→ **Exercise aim**: In the write-up below on enabling proxy types, what makes CrmServiceEntity a valid key?

The fix suggested by the only Google result for this error is to add a check to see if the ServiceConfiguration’s CurrentServiceEndpoint has any EndpointBehaviors before enabling the proxy types. This still potentially (although very unlikely) still allows for the exception to occur. I decided to simplify it. Since the only thing the OrganizationServiceProxy does in it’s EnableProxyTypes() is pass the call onto the ServiceConfiguration’s EnableProxyTypes(), and since the ServiceConfiguration is shared amongst all threads, the call to EnableProxyTypes() can be performed directly after the creation of the ServiceConfiguration, before it is returned and used by the OrganizationServiceProxy. This removes the race condition as well as having to check for any existing behaviors before calling EnableProxyTypes(). Below is the utility class that we use to create our OrganizationServiceProxies, sharing the ServiceConfiguration and Credentials.

Before diving into the code, here are some things that aren’t shown below:
  • CrmServiceEntity is a class that contains all of the information required to connect to CRM. It overrides Equals(), so it is a valid Key to use.
  • GetOrAddSafe is an extension method that ensures that only once CrmServiceCreationInfo object gets created per CrmServiceEntity.
And now the code, which is pretty simple. A call comes in to CreateService, with a CrmServiceEntity parameter. GetOrAddSafe is then called, looking for any existing value in the ConcurrentDictionary. If none is found, it calls the constructor for CrmServiceCreationInfo with the CrmServiceEntity parameter. Keep in mind this is locked and will not be called twice for the same CrmServiceEntity.

The ServiceConfiguration and ClientCredential get created as normal, but then if Proxy Types are enabled, the EnableProxyTypes is called on the Service Configuration. There is some reflection magic required to call the method since it is an internal class, as well as a fail safe incase Microsoft ever changes the class name. But the end result is before the ServiceConfiguration object is ever returned, it should have it’s proxy settings set, which means the race condition will never happen. Enjoy!
private static ConcurrentDictionary<CrmServiceEntity, CrmServiceCreationInfo> _crmServiceCreationInfos = new ConcurrentDictionary<CrmServiceEntity, CrmServiceCreationInfo>();
private static readonly object _crmServiceCreationLock = new object();
private static OrganizationServiceProxy CreateService(CrmServiceEntity entity)
{
      var crmServiceCreationInfo = _crmServiceCreationInfos.GetOrAddSafe(_crmServiceCreationLock, entity, e => new CrmServiceCreationInfo(e));
      var orgService = new OrganizationServiceProxy(crmServiceCreationInfo.ServiceConfiguration, crmServiceCreationInfo.ClientCredential);
      if (entity.ImpersonationUserId != Guid.Empty)

[Records]
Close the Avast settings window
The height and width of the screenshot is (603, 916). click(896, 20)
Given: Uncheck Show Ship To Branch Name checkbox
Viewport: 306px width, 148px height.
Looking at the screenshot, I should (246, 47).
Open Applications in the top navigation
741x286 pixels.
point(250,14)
==
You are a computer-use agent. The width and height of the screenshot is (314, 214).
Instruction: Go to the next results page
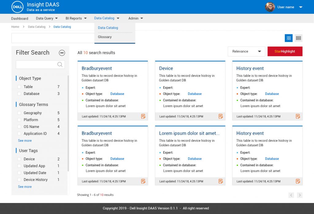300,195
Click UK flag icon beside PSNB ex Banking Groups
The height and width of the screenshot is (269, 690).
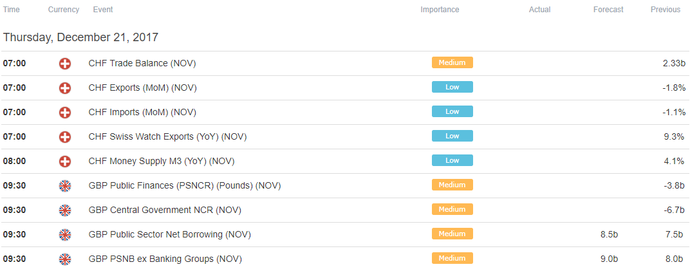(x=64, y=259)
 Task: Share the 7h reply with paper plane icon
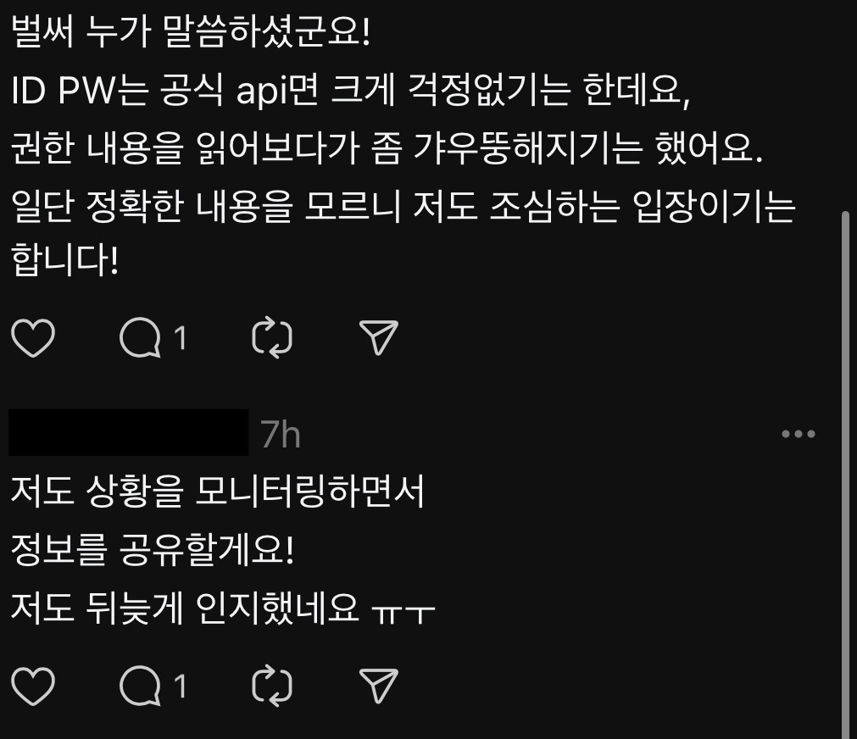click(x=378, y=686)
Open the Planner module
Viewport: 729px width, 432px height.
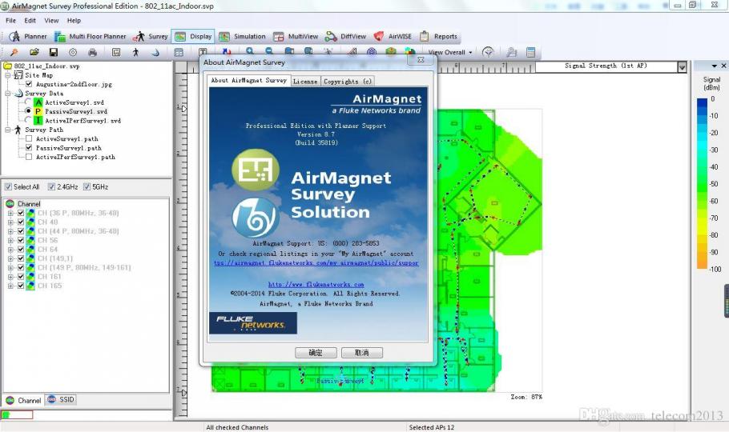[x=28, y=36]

→ **The completed task**: It overrides Equals().